Este mecanismo, pensado inicialmente para grandes industrias y edificios, ha encontrado en los coches eléctricos un nuevo escenario para brillar. Y lo está haciendo gracias a una alianza inesperada entre fabricantes de coches y compañías energéticas.
¿Qué es el CAE y cómo puede beneficiarte?
Aunque suene muy técnico, el Certificado de Ahorro Energético es más simple de lo que parece. Básicamente, es una manera de ponerle valor al hecho de consumir menos energía. Cada vez que haces algo que suponga un ahorro energético (como dejar atrás un coche de combustión por uno eléctrico), se genera un ahorro medible. Ese ahorro puede convertirse en un documento digital: un CAE.

Y aquí viene la parte interesante. Esos CAEs los necesitan las grandes eléctricas y gasistas para cumplir con las metas de eficiencia que marca el Gobierno. Por eso, los compran. ¿A quién? A los fabricantes de coches que gestionan todo el proceso y adelantan ese dinero en forma de descuento al comprador. Tú no ves el certificado, pero sí notas su efecto en el precio final del coche.
Descuentos reales del CAE: aquí y ahora
Las marcas han empezado a moverse rápido. En lugar de esperar a que el Estado tramite las ayudas, muchas ofrecen ya descuentos directos gracias al CAE. Renault, por ejemplo, se ha asociado con Iberdrola y descuenta 800 euros en sus modelos eléctricos. BMW y Mini llegan hasta los 900 euros. Hyundai y KIA también aplican bonificaciones similares de manera inmediata.
Lo mejor es que este incentivo es compatible con otros como el Plan MOVES. Eso significa que puedes sumar varias ayudas, aunque lo que marca la diferencia es que el CAE se aplica en el momento de la compra, sin papeleo engorroso ni meses de espera.
Incluso marcas como MG o el grupo Stellantis (que engloba a Peugeot, Citroën, Opel y Fiat) han empezado a incorporar sistemas equivalentes o planes propios inspirados en esta filosofía. El objetivo está muy claro: facilitar el acceso al coche eléctrico ahora, no dentro de seis meses.
¿Qué necesitas para conseguir el CAE?
Aunque no hay un trámite unificado para todos los fabricantes, los requisitos no son complejos. Para beneficiarte del CAE, necesitas presentar documentos tanto del coche nuevo como del que vas a entregar. En general, tendrás que aportar:
- La factura de compra del vehículo eléctrico y su ficha técnica.
- Los papeles del coche antiguo (permiso de circulación, ficha técnica, y un certificado de desguace o documento similar).

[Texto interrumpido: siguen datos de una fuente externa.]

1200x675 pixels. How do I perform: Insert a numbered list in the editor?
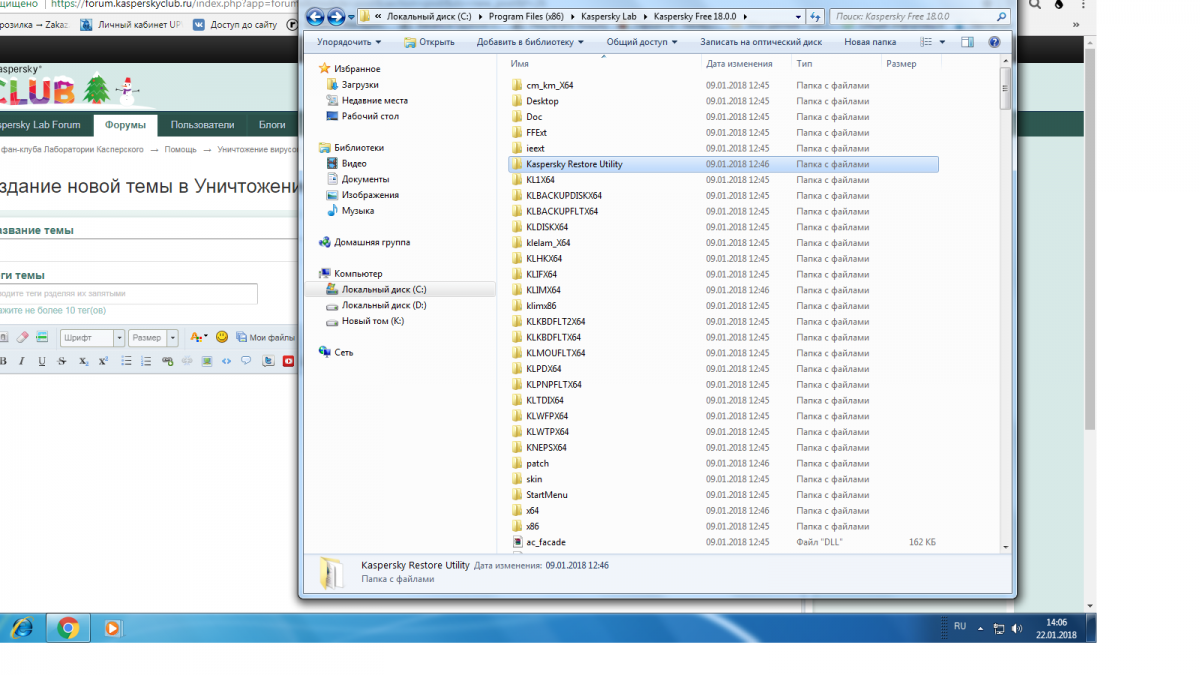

- Documentación tuya como comprador (DNI y, en ocasiones, un contrato de cesión del ahorro energético al fabricante).
Este proceso lo suelen gestionar directamente las marcas, así que el cliente apenas se entera del papeleo. Sólo se nota que el coche cuesta menos y que no hay que esperar a que llegue una ayuda estatal que quizá se agote antes de tramitarla.
Una tendencia que irá a más
Aunque no todo el mundo conoce aún este mecanismo, cada vez son más las marcas que lo adoptan y lo promocionan. La clave es que el CAE permite moverse con rapidez en un contexto donde las ventas de coches eléctricos necesitan alicientes más ágiles que los tradicionales programas públicos.
Además, con unos objetivos de descarbonización cada vez más exigentes en Europa, este tipo de incentivos paralelos podrían convertirse en la norma, no en la excepción. Las empresas energéticas necesitan CAEs para cumplir con sus obligaciones, y los compradores necesitan descuentos reales.
Así que si estás pensando en cambiar de coche y pasarte a uno eléctrico, conviene preguntar por el CAE en el concesionario. Puede suponer ese empujón económico que estabas esperando. Y lo mejor de todo: no hay que rellenar nada ni cruzar los dedos. Sólo conducir.